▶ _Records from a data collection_
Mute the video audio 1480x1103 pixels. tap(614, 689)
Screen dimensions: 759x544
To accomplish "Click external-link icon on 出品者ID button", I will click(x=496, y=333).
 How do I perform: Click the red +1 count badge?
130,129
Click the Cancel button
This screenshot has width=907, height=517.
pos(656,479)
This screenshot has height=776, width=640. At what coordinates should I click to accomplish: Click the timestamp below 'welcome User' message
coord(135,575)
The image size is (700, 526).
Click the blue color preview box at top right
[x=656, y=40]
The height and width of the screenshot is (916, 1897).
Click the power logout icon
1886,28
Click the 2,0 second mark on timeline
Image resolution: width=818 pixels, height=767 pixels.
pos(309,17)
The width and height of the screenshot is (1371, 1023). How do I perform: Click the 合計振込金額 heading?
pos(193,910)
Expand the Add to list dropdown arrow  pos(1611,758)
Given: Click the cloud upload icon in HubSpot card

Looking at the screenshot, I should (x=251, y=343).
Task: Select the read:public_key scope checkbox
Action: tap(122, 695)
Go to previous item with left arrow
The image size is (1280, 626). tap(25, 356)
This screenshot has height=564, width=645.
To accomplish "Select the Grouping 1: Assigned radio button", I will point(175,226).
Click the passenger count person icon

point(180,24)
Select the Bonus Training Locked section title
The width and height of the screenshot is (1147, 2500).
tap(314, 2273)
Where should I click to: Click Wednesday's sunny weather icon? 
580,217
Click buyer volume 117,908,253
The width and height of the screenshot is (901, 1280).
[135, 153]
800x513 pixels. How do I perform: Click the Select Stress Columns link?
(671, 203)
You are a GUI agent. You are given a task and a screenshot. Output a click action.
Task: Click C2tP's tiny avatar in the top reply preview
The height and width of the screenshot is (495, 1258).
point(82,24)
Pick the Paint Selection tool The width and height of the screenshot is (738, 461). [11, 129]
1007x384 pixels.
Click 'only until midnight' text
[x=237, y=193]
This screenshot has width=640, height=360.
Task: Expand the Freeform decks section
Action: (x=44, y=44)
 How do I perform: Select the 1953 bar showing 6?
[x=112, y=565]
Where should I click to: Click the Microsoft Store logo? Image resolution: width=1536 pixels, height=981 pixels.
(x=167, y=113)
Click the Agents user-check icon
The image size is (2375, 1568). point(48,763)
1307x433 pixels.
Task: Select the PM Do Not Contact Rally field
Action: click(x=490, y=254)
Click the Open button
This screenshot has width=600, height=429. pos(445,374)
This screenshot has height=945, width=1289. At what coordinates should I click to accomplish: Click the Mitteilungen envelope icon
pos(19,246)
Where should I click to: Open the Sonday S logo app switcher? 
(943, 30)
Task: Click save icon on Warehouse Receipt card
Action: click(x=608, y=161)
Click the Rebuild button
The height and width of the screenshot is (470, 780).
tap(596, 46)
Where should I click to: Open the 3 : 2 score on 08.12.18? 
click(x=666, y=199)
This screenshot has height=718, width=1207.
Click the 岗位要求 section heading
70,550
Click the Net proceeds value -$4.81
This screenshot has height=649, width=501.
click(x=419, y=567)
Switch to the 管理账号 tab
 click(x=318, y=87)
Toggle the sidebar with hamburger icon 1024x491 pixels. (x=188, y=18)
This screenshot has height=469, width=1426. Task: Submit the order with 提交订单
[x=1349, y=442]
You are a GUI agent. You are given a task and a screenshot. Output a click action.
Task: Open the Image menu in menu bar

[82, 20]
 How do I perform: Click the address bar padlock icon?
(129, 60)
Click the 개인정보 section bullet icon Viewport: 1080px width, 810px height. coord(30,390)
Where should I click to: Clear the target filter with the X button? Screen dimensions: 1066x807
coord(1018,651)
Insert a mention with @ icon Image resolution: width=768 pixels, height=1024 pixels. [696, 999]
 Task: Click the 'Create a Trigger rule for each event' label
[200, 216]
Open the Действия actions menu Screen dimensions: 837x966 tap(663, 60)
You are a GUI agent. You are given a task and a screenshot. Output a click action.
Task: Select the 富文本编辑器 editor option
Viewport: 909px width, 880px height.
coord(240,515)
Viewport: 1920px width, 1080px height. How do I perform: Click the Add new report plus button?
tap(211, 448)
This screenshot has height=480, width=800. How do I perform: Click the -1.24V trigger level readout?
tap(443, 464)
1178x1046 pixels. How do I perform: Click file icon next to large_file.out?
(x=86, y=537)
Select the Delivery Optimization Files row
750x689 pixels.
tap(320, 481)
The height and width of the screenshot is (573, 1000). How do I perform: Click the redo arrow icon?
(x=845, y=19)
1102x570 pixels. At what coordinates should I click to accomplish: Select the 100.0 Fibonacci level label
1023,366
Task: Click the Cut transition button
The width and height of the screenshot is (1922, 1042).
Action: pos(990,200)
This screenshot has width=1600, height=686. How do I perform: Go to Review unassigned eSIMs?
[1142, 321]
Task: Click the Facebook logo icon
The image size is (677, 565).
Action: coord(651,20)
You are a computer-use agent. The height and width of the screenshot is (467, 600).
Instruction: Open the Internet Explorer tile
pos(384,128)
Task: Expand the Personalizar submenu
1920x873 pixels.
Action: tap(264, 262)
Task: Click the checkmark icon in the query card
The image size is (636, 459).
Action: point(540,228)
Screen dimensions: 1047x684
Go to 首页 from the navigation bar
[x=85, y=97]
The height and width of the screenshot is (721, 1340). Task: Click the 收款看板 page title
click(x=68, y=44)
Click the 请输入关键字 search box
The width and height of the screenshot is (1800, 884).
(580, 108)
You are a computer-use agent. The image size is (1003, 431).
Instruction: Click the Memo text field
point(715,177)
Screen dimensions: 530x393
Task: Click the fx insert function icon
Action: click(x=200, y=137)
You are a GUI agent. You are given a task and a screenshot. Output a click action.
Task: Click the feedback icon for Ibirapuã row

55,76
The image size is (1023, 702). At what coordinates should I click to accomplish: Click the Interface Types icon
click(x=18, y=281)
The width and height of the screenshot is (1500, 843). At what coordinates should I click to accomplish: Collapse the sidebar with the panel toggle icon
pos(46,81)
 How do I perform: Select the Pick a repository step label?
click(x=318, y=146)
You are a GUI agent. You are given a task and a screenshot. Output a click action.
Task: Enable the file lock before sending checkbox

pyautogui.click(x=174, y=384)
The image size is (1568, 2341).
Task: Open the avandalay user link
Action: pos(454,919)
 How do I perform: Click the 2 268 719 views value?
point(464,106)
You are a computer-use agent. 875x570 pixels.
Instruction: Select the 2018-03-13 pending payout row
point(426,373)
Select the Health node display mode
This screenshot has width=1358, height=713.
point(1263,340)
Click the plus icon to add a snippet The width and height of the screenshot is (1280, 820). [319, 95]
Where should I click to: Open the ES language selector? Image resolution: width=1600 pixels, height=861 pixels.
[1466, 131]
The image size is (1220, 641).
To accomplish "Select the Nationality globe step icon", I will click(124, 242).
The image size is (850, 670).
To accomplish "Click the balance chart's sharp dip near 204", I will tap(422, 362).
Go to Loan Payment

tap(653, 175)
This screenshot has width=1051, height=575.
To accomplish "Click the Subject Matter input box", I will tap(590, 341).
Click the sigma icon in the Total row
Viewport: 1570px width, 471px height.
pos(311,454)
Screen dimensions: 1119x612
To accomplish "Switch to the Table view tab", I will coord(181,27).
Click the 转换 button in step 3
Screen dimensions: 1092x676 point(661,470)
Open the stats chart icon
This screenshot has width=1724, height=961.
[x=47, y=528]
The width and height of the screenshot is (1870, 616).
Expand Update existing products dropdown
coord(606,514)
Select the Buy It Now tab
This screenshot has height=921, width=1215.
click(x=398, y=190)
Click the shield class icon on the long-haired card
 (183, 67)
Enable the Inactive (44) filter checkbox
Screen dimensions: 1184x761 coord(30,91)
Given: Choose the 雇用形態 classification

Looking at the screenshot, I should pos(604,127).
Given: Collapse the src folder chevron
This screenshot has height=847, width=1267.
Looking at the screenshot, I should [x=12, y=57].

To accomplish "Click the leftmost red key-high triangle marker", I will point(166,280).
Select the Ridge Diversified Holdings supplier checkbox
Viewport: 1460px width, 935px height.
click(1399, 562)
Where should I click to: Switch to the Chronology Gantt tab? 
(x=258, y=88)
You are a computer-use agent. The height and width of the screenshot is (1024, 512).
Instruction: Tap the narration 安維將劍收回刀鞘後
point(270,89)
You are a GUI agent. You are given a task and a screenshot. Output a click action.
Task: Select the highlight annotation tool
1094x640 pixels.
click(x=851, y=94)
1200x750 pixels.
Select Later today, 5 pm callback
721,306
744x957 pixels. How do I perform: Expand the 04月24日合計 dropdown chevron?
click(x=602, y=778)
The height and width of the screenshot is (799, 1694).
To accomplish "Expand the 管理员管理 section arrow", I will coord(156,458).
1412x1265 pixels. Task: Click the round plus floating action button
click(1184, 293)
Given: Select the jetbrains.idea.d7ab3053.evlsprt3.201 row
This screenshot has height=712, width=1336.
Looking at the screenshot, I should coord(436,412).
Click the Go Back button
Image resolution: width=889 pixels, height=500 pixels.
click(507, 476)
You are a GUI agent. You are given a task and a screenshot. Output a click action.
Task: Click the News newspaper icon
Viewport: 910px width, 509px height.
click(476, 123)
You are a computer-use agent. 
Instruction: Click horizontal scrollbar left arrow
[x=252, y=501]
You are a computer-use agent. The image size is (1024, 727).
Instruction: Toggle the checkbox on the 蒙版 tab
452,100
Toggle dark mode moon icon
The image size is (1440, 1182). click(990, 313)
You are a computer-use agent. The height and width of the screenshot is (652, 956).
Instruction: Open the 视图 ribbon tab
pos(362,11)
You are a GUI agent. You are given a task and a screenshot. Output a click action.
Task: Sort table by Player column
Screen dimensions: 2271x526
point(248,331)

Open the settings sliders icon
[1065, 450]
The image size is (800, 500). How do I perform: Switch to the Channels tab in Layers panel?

▶ _Exercise objective_
How many lines in the data above hold the word "computer"? Answer with the number alone.

▶ _Answer below_
7